Dodano:   /  Zmieniono: 
Jarosław Gowin (fot. Wprost) Źródło: Wprost
- Ja Grzegorza Schetynę w tamtej kadencji, kiedy było nam bardzo daleko do siebie odwiedziłem i powiedziałem: Grzegorz zaatakujmy Donalda, bo jeżeli my tego nie zrobimy razem, to on wykończy najpierw mnie, potem Ciebie - powiedział w TVN24 Jarosław Gowin, prezes Polski Razem.
Gowin skomentował w ten sposób usunięcie Grzegorza Schetyny z zarządu partii. - Odpowiedź Grzegorza brzmiała "nie" - dodał Gowin. - To jest wielki polityk, mąż stanu. Ze strony Grzegorza Schetyny to była autentyczna przyjaźń. Donald Tusk  nieprzypadkowo lubi powtarzać, że w polityce nie ma przyjaźni - stwierdził.

Gowin wyjaśnił, że chciał namówić Schetynę, żeby osłabić pozycję Tusk, który mógł jednym ruchem ręki strącać głowy wszystkich, którzy wyrastają ponad przeciętność. - W tej chwili nie ma w PO żadnego polityka, który byłby w stanie mu się przeciwstawić i miałby odwagę powiedzieć mu w oczy co myśli - ocenił Gowin.

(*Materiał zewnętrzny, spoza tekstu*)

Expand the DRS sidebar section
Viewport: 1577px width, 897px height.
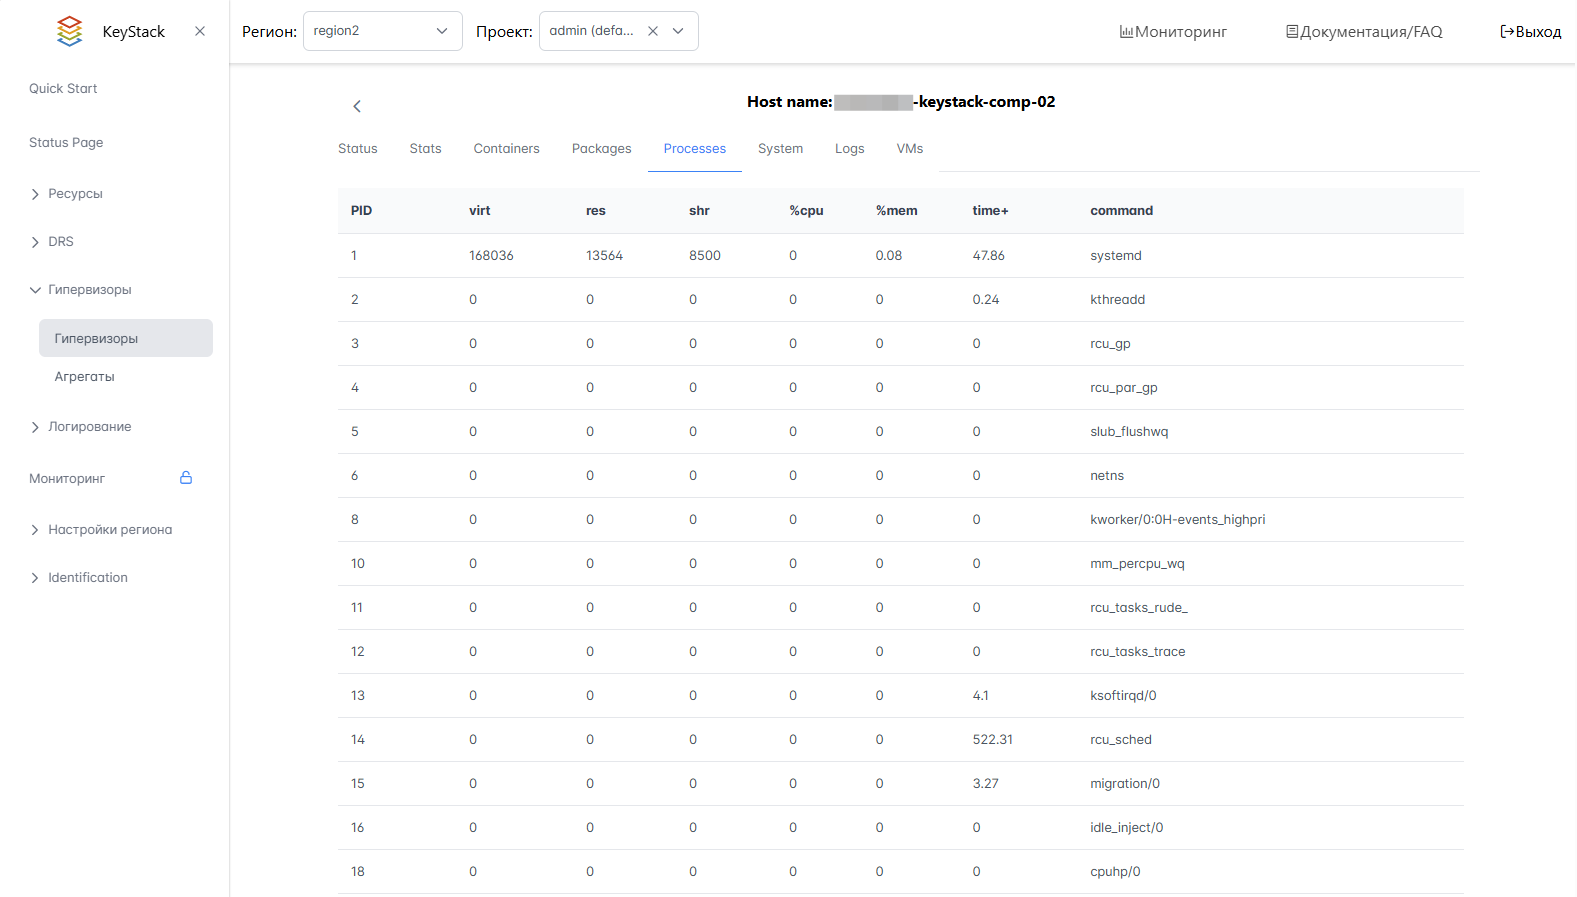tap(60, 242)
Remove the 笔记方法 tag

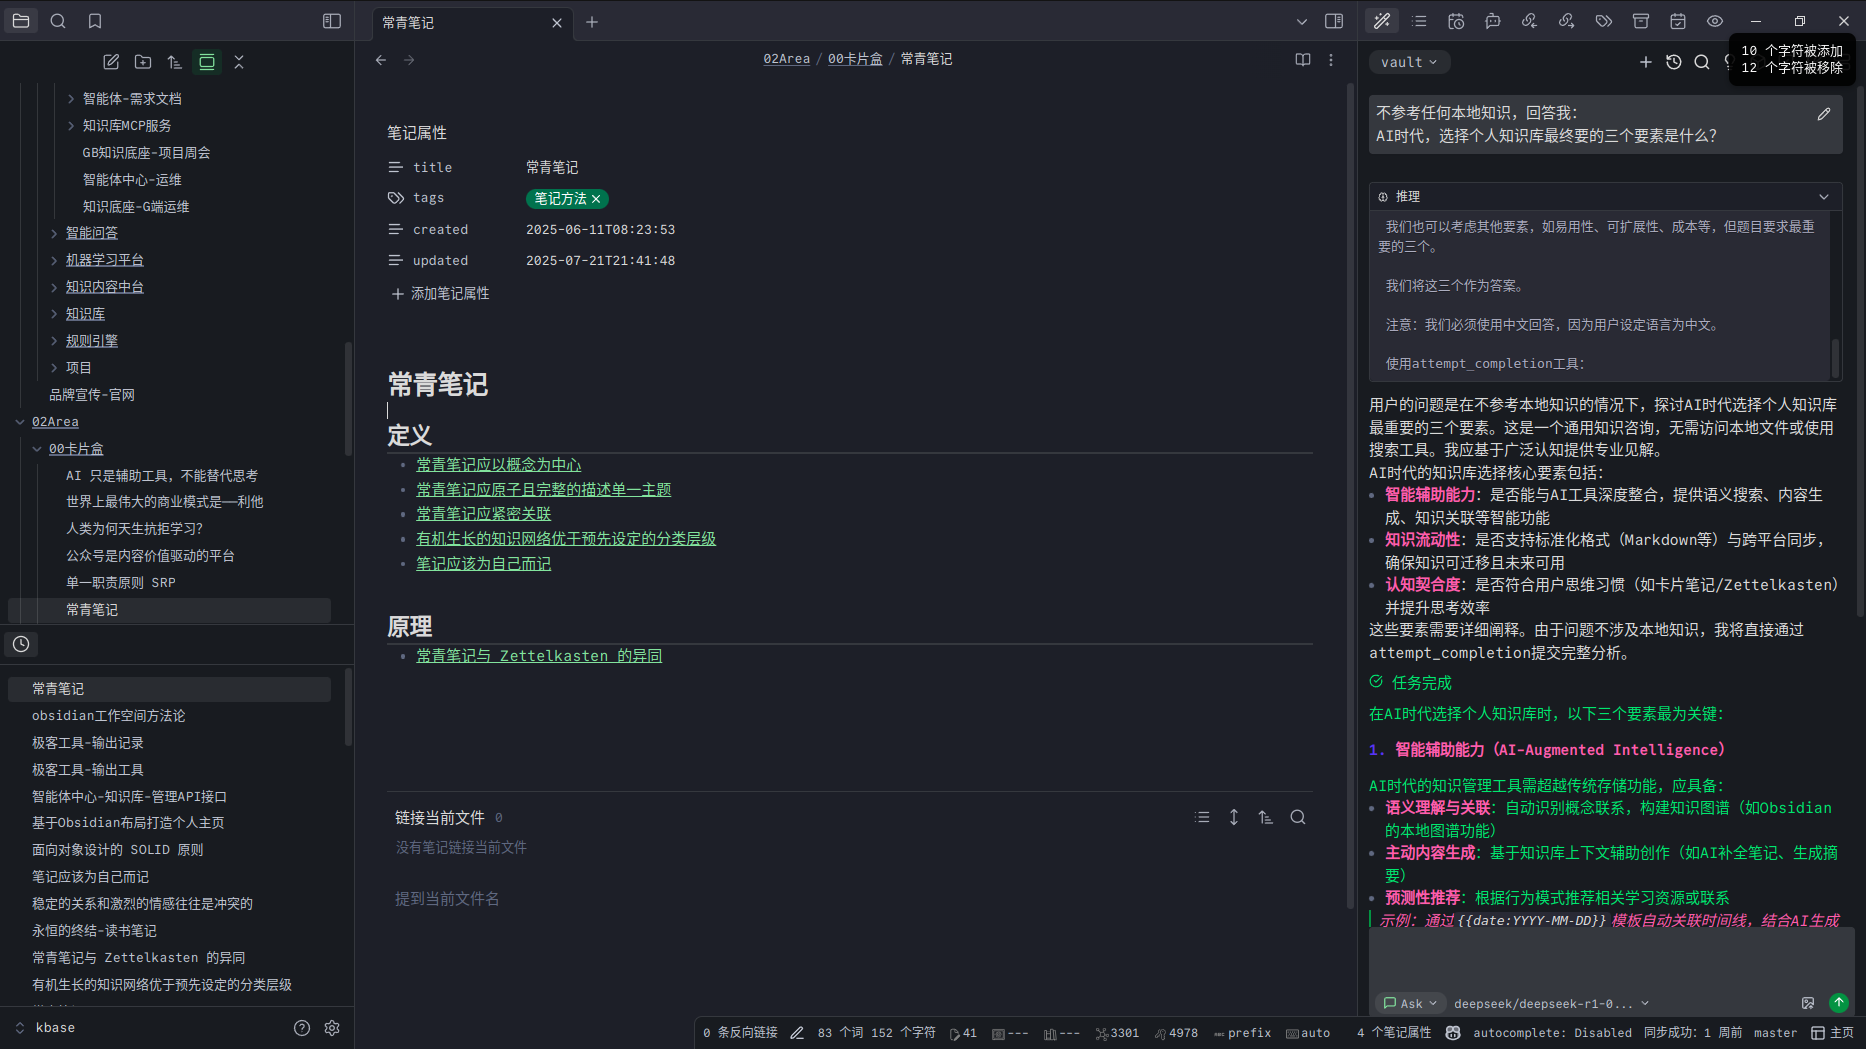pos(597,199)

Podkreślił, że tak silna pozycja premiera nie przekłada się na wyniki w kraju. - Problem polega na tym, że z pozycji politycznej Tuska bardzo niewiele wynika dla Polski. Psychologicznie nie potrafię zrozumieć nie tylko postępowania Donalda Tuska wobec Grzegorza Schetyny, ale przede wszystkim tego, że on nie chce przejść do podręczników historii. W drugiej kadencji mógł wprowadzić tak głębokie zmiany, które zapewniłyby mu to miejsce - ocenił Jarosław Gowin.